ASSIGNED TASK: For the records below, report how many lines include the string "Viewport", leaving out everything except the number.

+ + +

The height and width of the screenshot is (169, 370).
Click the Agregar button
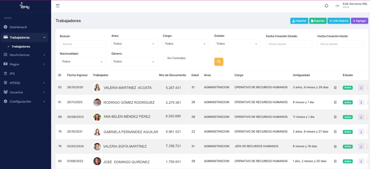tap(359, 21)
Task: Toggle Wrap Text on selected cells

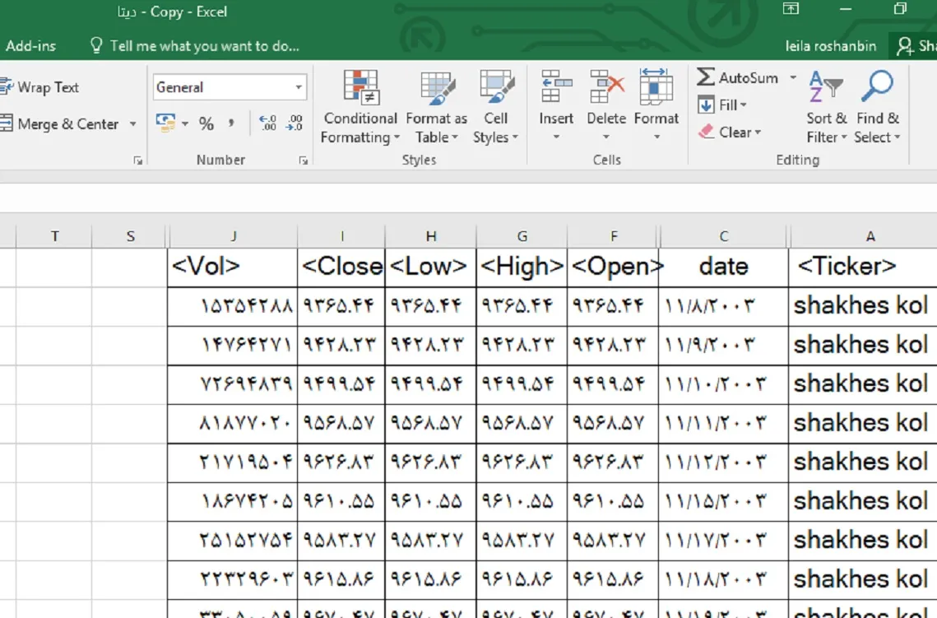Action: pos(39,87)
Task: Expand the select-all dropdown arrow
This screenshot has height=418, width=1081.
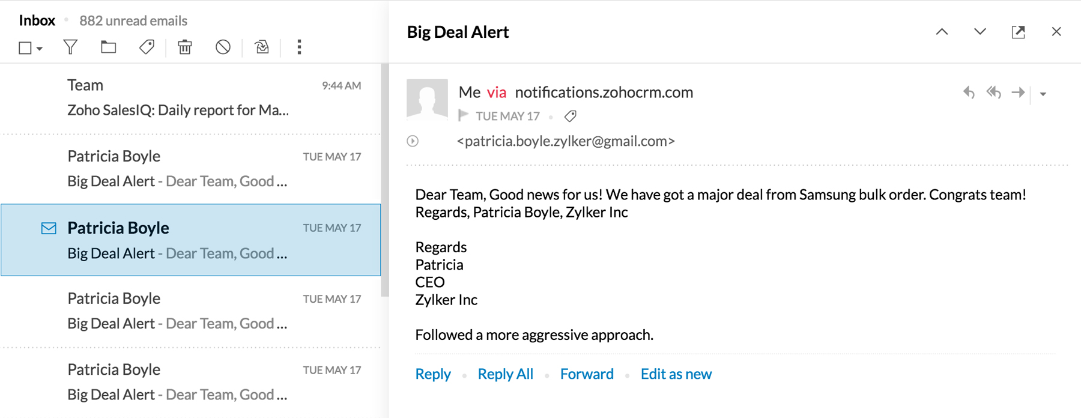Action: [40, 49]
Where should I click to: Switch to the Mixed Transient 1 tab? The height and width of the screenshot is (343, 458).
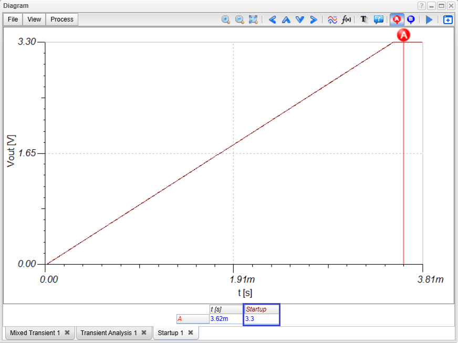(x=35, y=333)
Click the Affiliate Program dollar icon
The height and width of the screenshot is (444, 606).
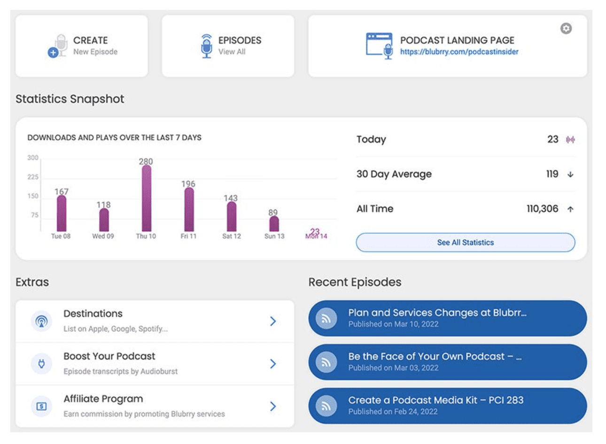coord(41,406)
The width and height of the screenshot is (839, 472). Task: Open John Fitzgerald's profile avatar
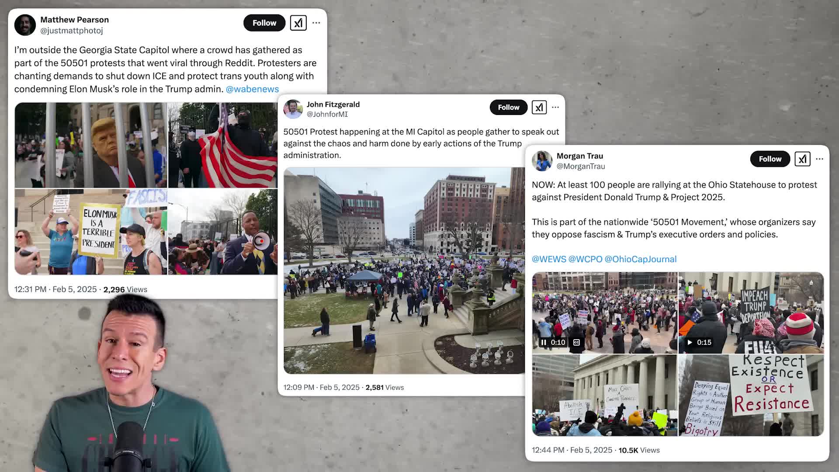coord(293,109)
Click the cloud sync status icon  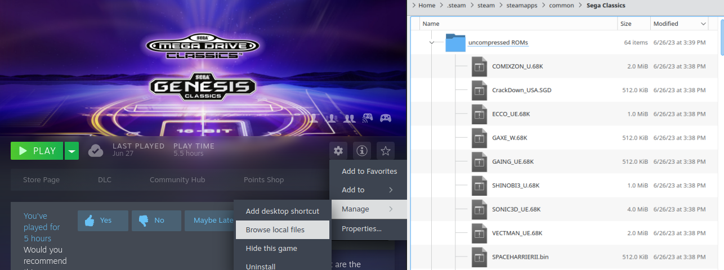(96, 151)
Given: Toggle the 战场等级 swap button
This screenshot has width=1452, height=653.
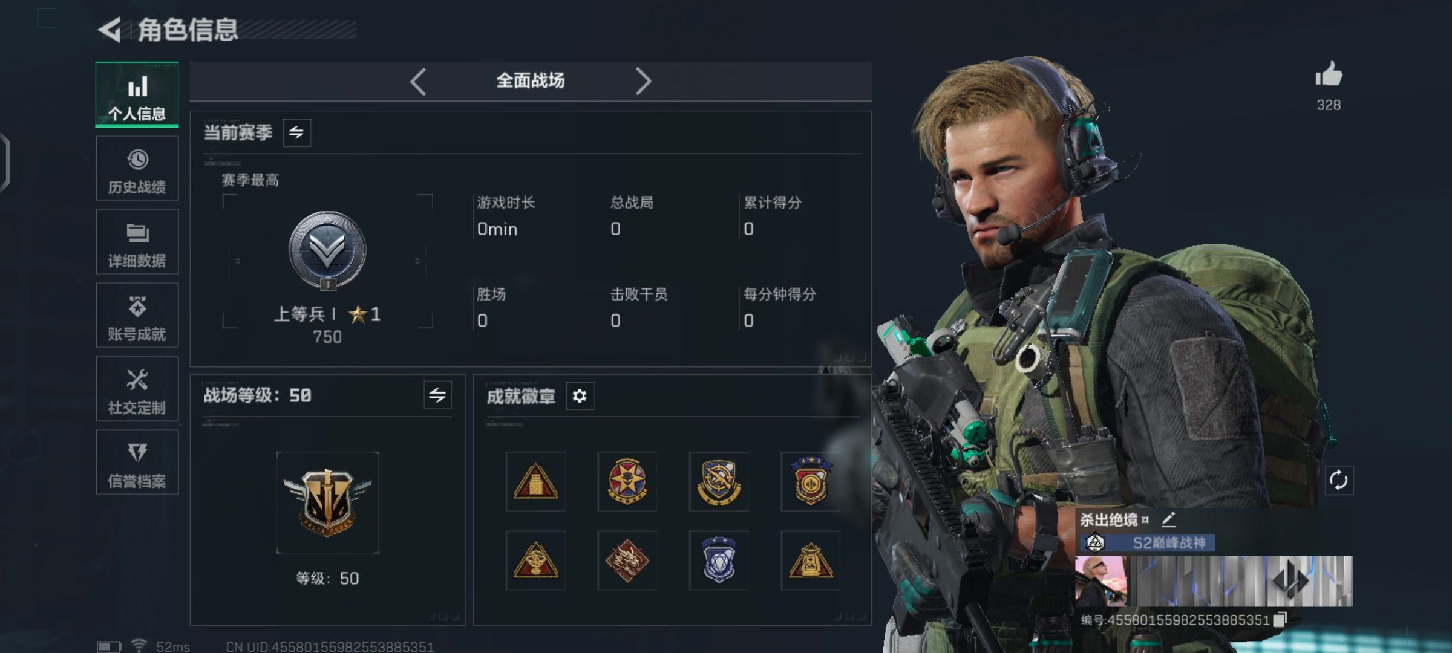Looking at the screenshot, I should tap(437, 396).
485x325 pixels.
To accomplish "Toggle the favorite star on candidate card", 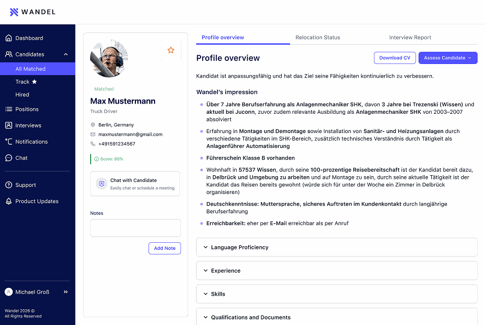I will click(x=171, y=50).
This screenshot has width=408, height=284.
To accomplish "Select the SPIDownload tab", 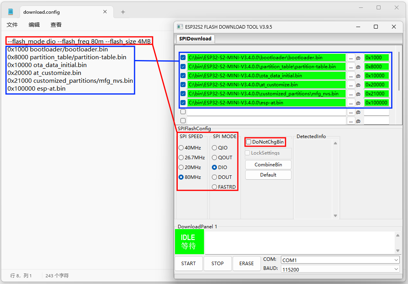I will 195,39.
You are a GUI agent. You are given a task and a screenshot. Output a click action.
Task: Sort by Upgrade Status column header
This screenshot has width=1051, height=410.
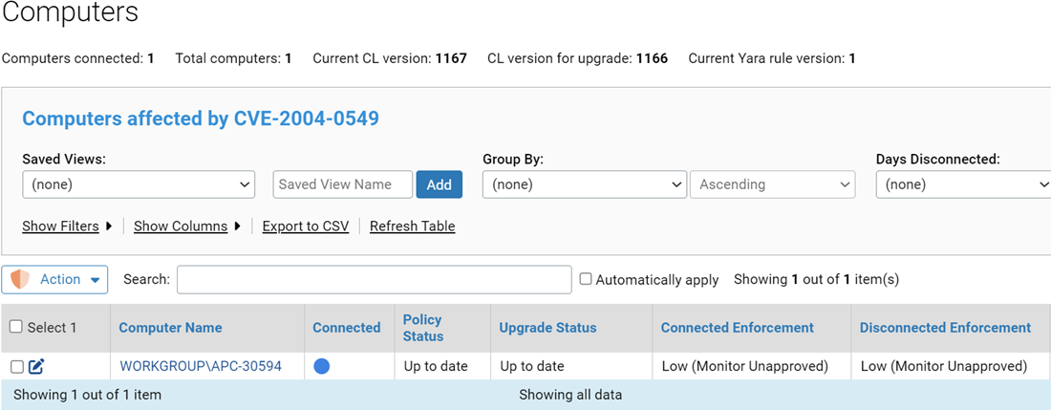coord(547,328)
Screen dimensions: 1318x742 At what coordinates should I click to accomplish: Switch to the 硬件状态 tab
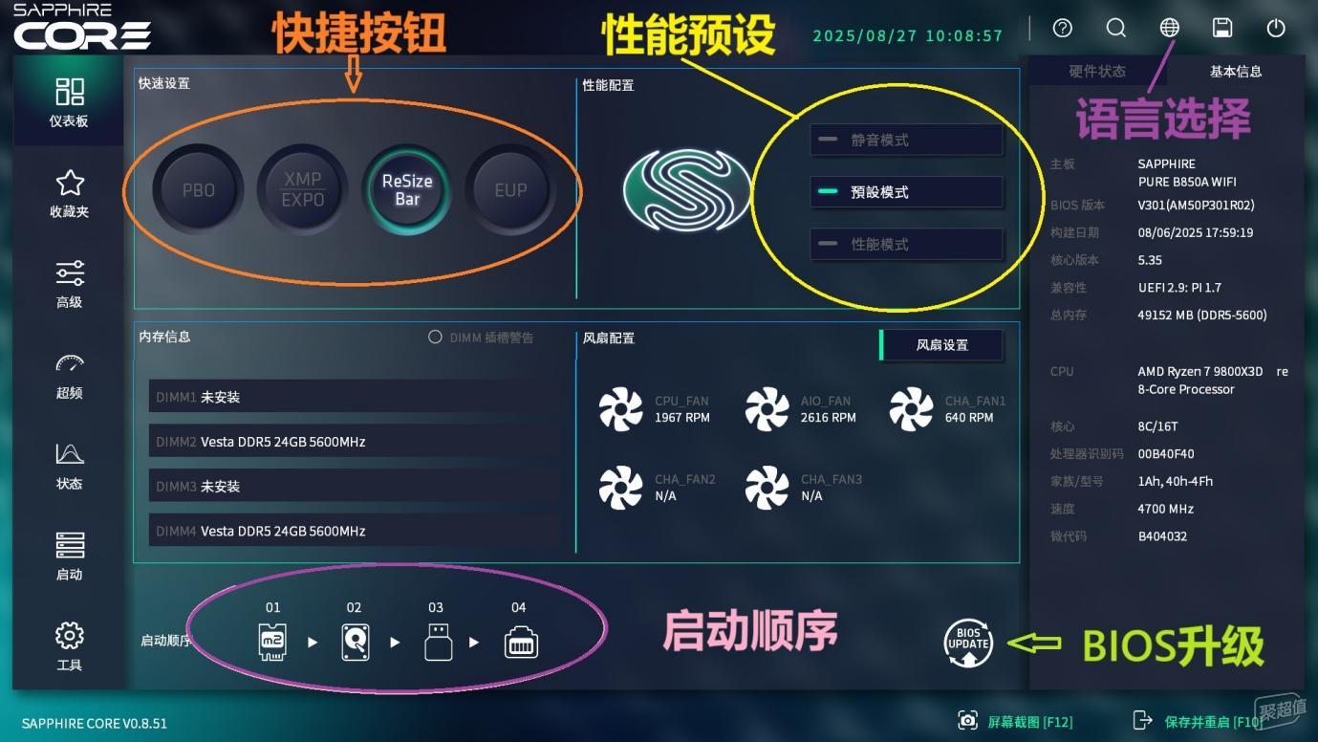click(1097, 72)
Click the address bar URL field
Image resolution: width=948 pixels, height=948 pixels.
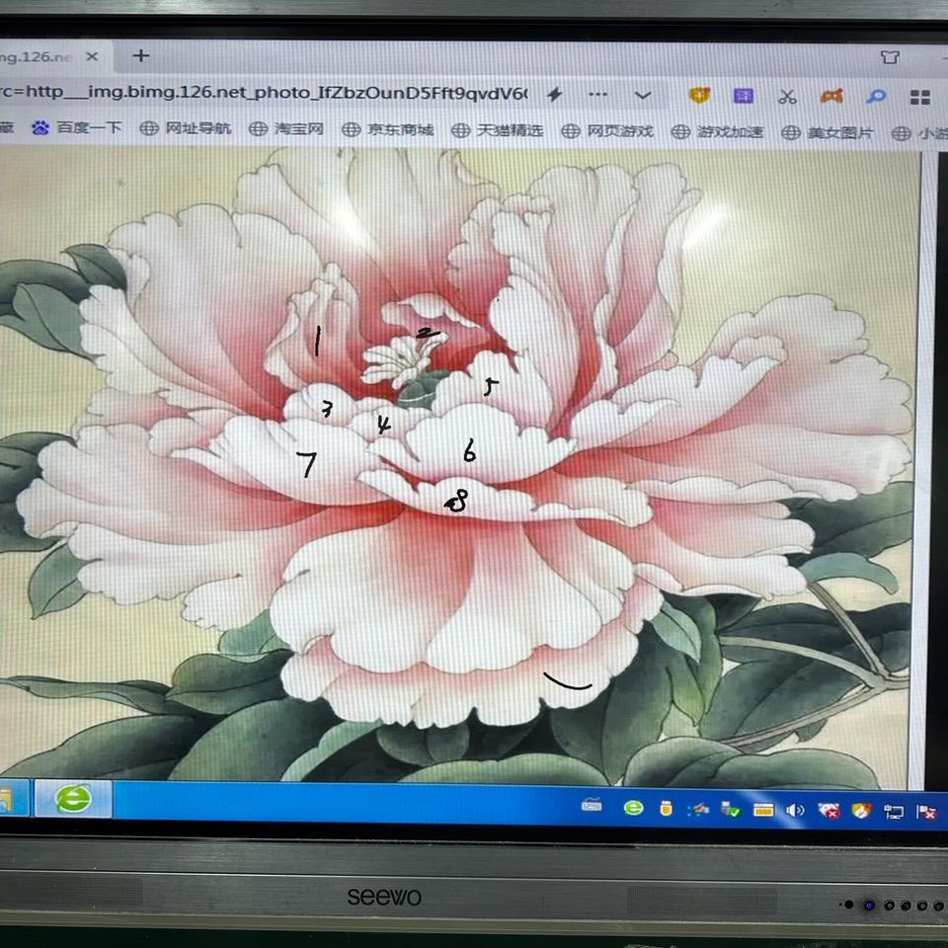coord(267,94)
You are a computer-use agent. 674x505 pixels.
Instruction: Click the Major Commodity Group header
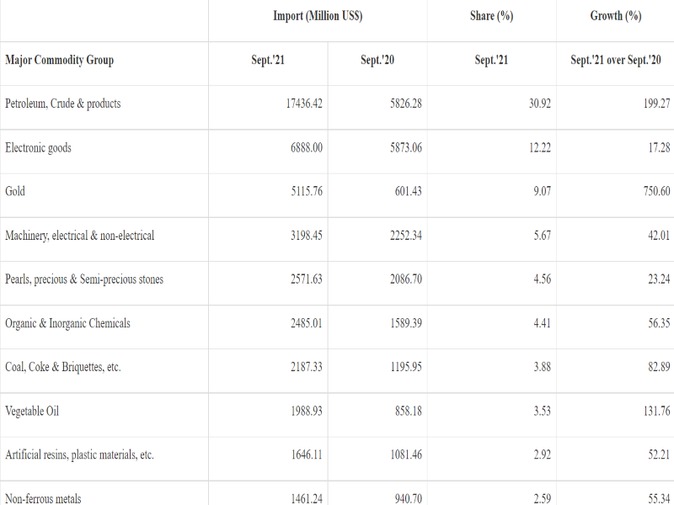pos(59,61)
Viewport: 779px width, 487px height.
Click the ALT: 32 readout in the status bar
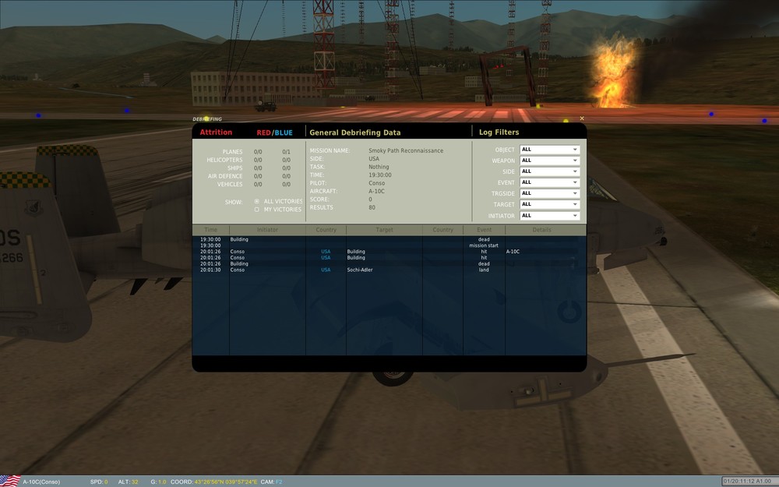click(130, 482)
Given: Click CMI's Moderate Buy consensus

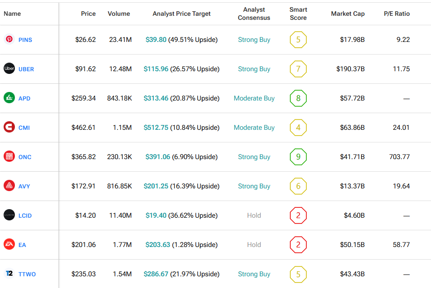Looking at the screenshot, I should tap(254, 128).
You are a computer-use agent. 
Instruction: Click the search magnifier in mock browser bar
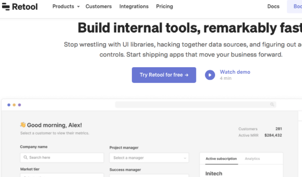[272, 104]
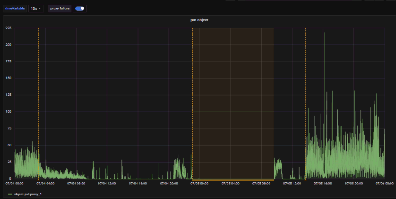396x199 pixels.
Task: Click the shaded proxy failure region in graph
Action: [x=233, y=103]
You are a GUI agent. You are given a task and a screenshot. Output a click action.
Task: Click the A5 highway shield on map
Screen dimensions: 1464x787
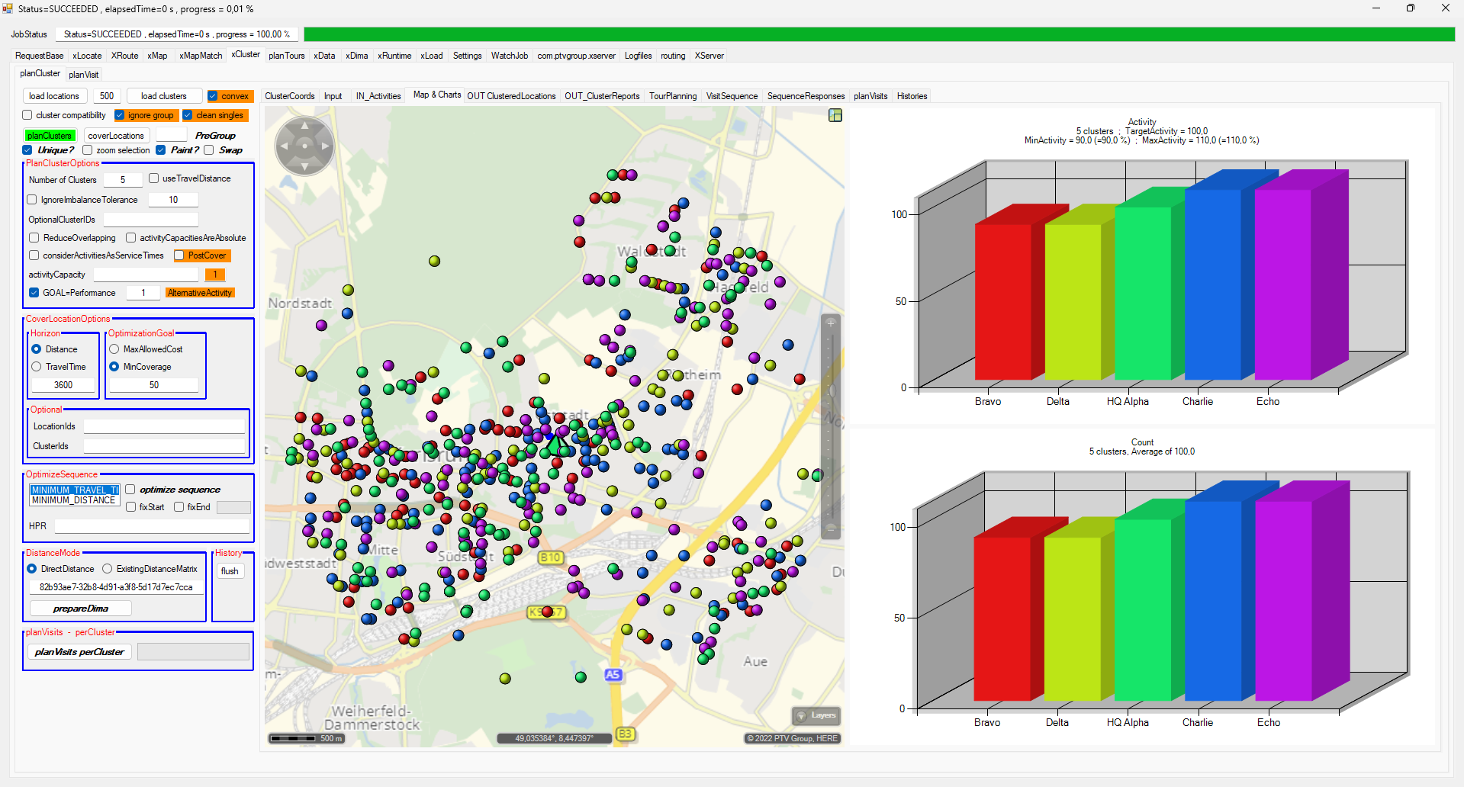(x=613, y=675)
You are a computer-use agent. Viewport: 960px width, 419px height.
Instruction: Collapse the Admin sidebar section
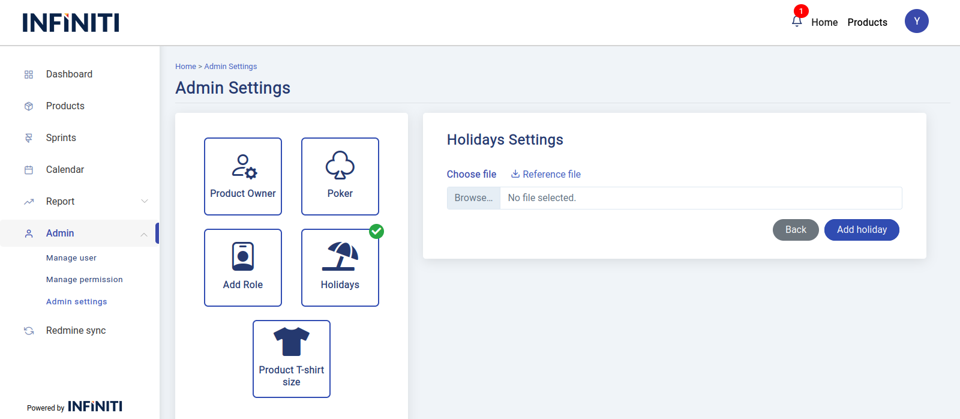[144, 234]
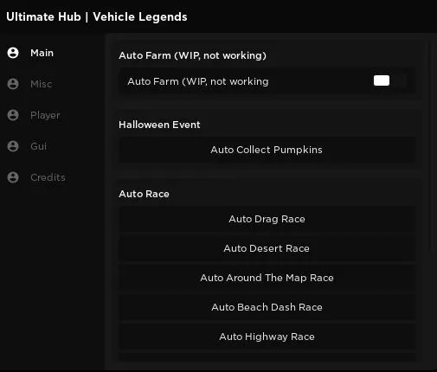Click the Credits tab person icon
This screenshot has height=372, width=437.
pos(13,177)
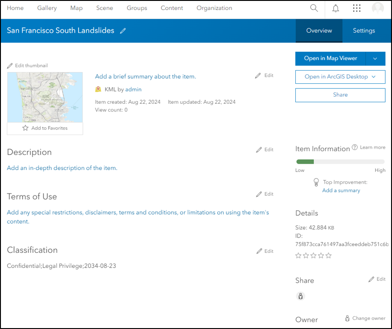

+ + +

SOLUTION: 2